A shy little boy came up to me at the desk where I work and whispered something so softly that I couldn’t make out a single word. I bent over to put my ear near his mouth and said, “Could you say that again, a little louder please?” And he whispered a request that was a few puffs of air and some sounds that might have been consonants.
With my head bent over to listen, I could see two tiny cowboy boots peeking out from under his jeans. They had pointy toes and contrasting stitching, and they looked real snazzy, so I took a shot in the dark: “I like your boots. Do you like books about cowboys?”
“Heavens yes!” said his grandmother who was sitting on a couch nearby. “Cowboys and tractors.”
“Well let’s take a look,” I said. “I bet we can find some cowboy books.”
So my colleague and I went to lookin’ and we rustled up some good stories, and the little boy took them to the couch with his grandmother while mama and the baby were busy.
Soon it was the end of my shift. I started to gather my things and was almost finished when a little boy appeared at my side.
“Tractor,” he said. Not loud. But loud enough.
“Sure, I think we can find some tractor books.”
“Did he ask you that himself?” said the grandmother.
“Yes he did.”
So my colleague and I went to lookin’ and we pulled some tractor books off the shelves, and for a few minutes, in a small corner of the world, life was just about perfect.
After a considerable time looking around a local boutique, my daughter and I picked out a really wonderful, handcrafted kaleidoscope as a wedding present for our soon-to-be married California friends. They both like art objects, live in a tiny apartment, and have absolutely no need for house stuff. This seemed like the perfect gift—beautiful, fun, and able to travel well in my husband’s carry-on luggage.
Just one problem: as I finished wrapping it in silver-and-white wedding paper, I realized that airport security would x-ray it and likely think that the cylindrical steel casing was a pipe bomb.
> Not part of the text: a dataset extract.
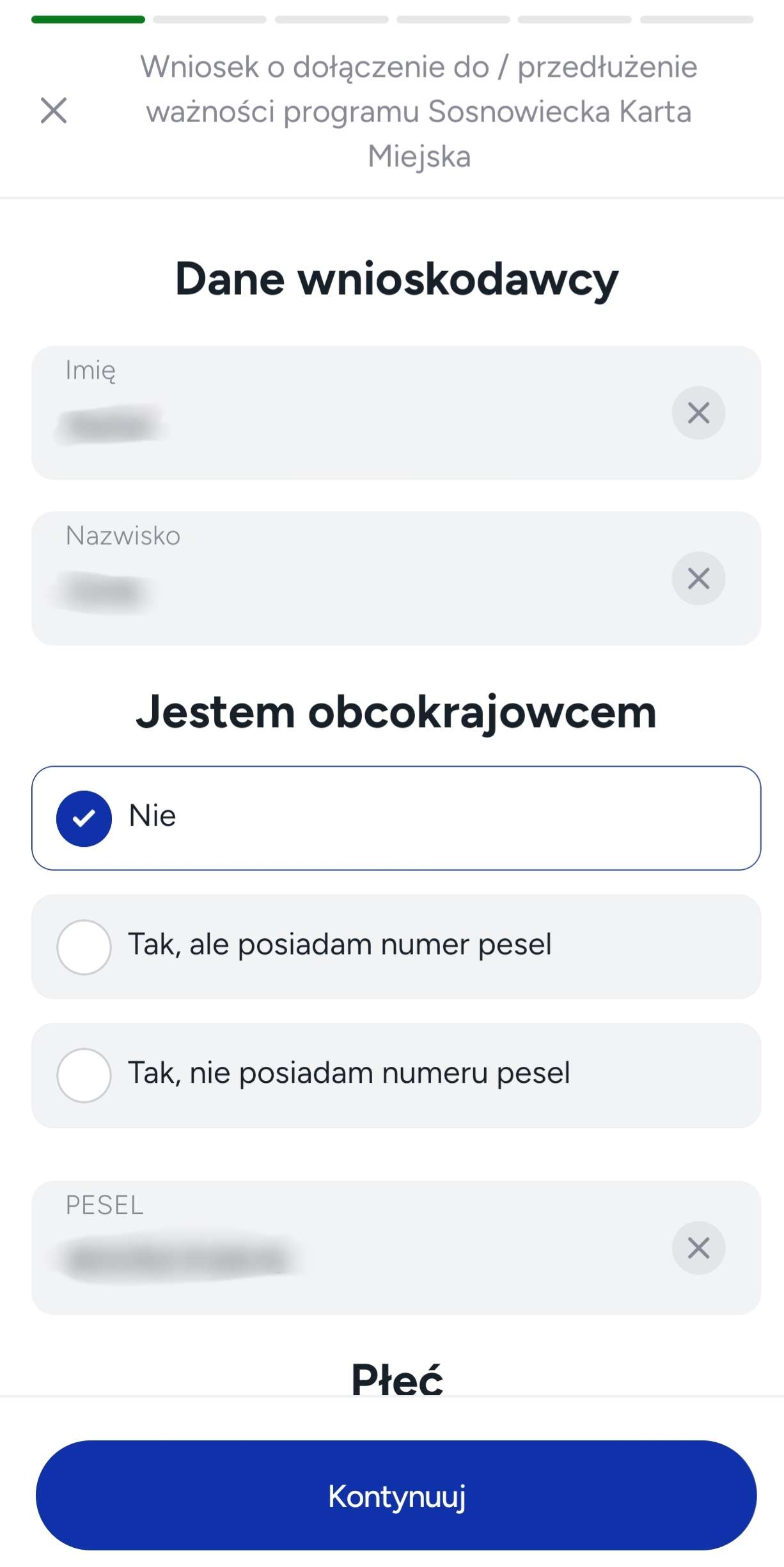Click the fourth progress step segment

coord(453,20)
They would at least be puzzled and want to see the object in question. So much for my wrapping job! But then I realized that the colored bits were suspended in liquid gel. No way to get it on the airplane. It was going to have to be unwrapped, in checked baggage, and it still might cause trouble…
so I shipped it out to the West Coast overnight. Probably went on a plane. What a world.
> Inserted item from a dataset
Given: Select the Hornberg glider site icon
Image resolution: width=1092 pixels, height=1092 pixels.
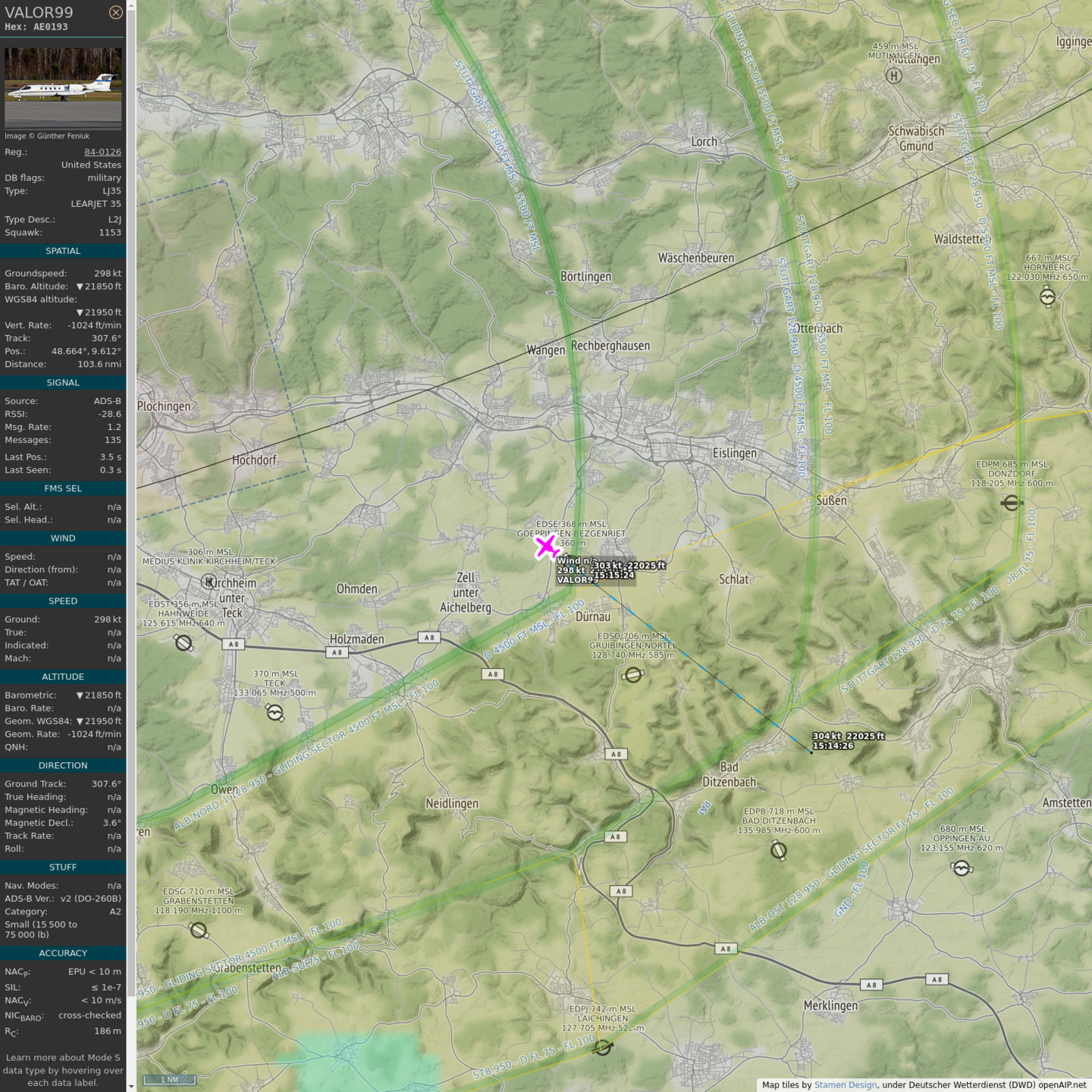Looking at the screenshot, I should click(x=1047, y=297).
It was a red pickup truck–a guy and a girl in the cab and another guy sitting in the bed. Not an unusual sight around here—especially out in the county where I was driving–but the guy in the back was looking down and concentrating on something. My inner librarian looked over hopefully, “Could he be reading?” Not exactly. Turns out he was working on his laptop.
Driving in to work the other day, I found myself traveling behind a 15 ft. fiberglass cow. It was a red and white Turkey Hill cow with its very own tub of ice cream—tho’ the ice cream was a bit difficult to see from my vantage point. Now, this is not an everyday occurrence for me, but thinking back, I can’t decide what was more curious: a cow in the historic district, the reactions of the people as it passed, or me driving down the road, holding up my cell phone to get a picture.
There’s a resale shop in town that sells “gently-used name brand fashions” like Abercrombie and Fitch, Hollister and American Eagle. The shop’s name is Plato’s Closet-which struck me as an odd name for a used clothing store. The closet part I could understand, but who was Plato? The owner? The owner’s dog? I mean, I’d heard of THE Plato-but what did he have to do with clothing? I pondered, but to no avail.
It was only when we actually bought something there that all became clear. Our purchase was placed in a plastic bag that said “Plato’s Closet. I wear. Therefore, I am.” “Eureka!” I shouted. (Well, not really.) It is THE Plato! But instead of being Plato’s Cave (where captives see shadows of the real world flickering on the wall in the firelight) it had become Plato’s Closet where teens can buy upscale items in their second life; shadows of the real world of prep fashion. The clue that tipped me off, of course, was “I wear. Therefore, I am.” –even if that’s a morphication of Descartes and has nothing to do with Plato–unless of course, I want to prove that I’m as real as my clothes used to be, or something like that.
All in all, pretty clever in a weird, kinda twisted way. And though it may never get a second thought from 90 percent of the teens shopping there, it still made me laugh.